**Data for this task**.
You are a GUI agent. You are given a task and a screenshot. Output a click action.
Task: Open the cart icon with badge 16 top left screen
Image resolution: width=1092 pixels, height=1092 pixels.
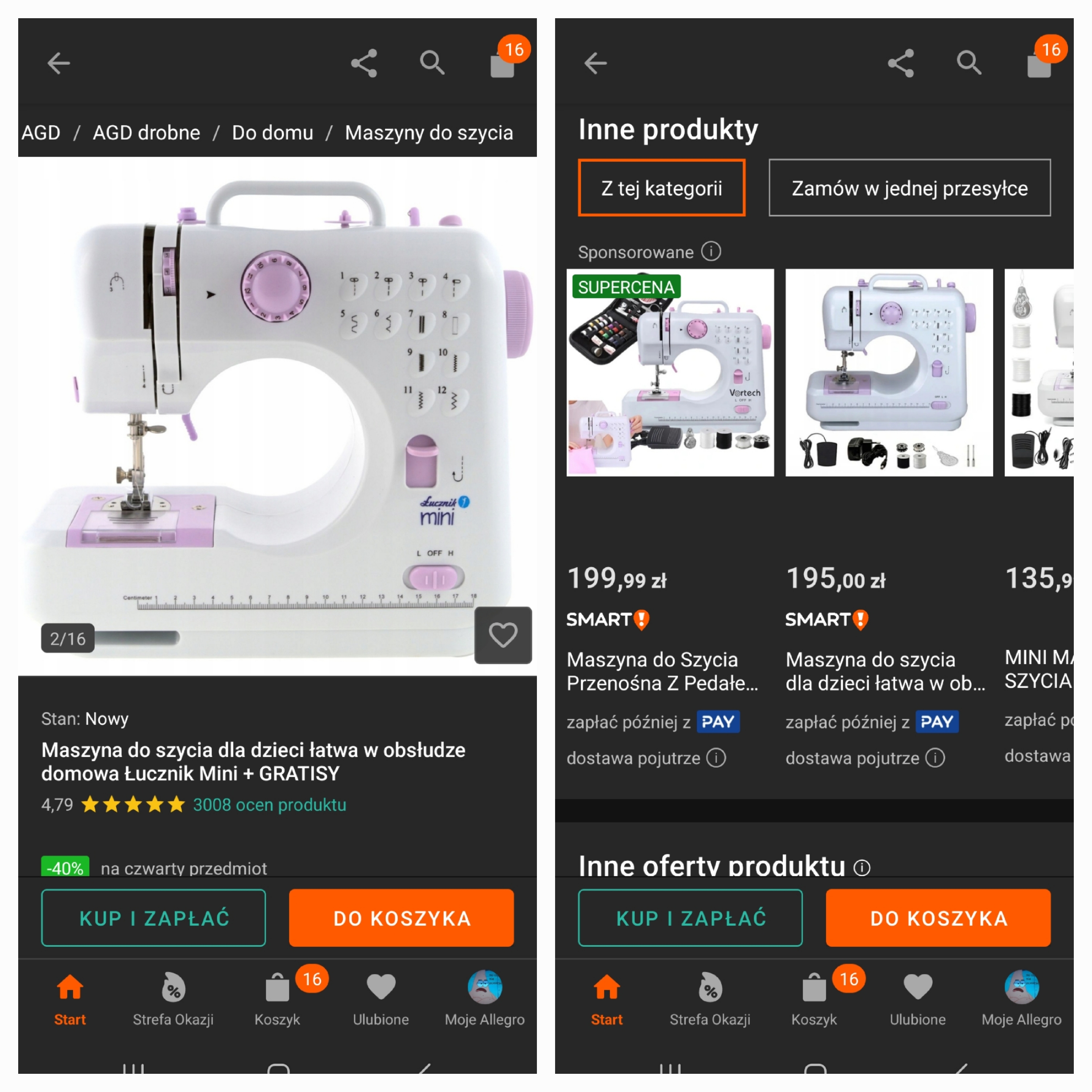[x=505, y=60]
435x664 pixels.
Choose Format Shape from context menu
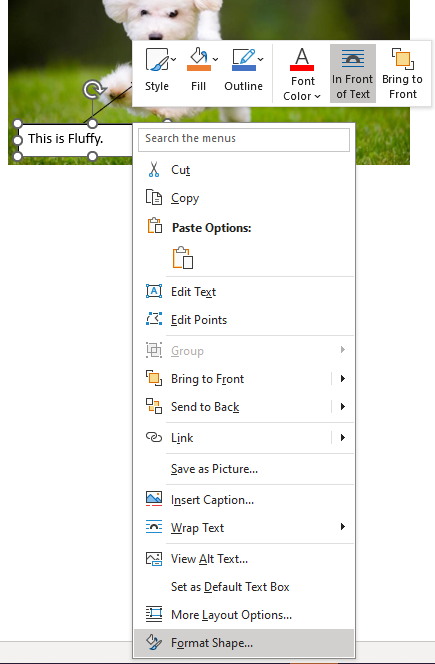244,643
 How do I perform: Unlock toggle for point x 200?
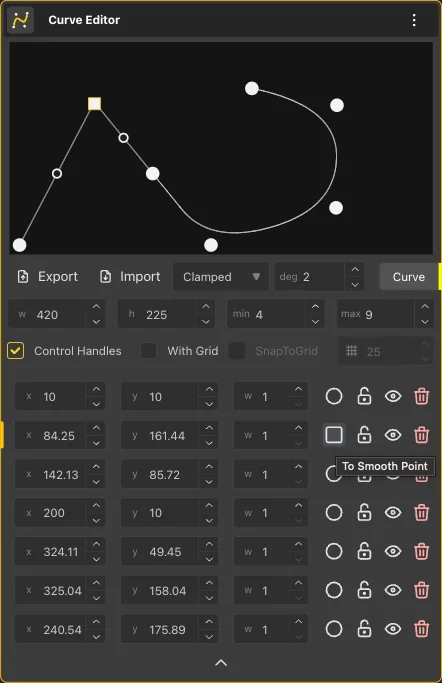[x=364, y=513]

**Assigned task**. All records, pictures excluded: copy them exactly.

**Response**.
You are a GUI agent. You are given a task and a screenshot. Output a click action.
Task: Open the cart icon with badge 16 top left screen
Image resolution: width=1092 pixels, height=1092 pixels.
[x=505, y=60]
435x664 pixels.
Choose Format Shape from context menu
244,643
 How do I perform: Unlock toggle for point x 200?
[x=364, y=513]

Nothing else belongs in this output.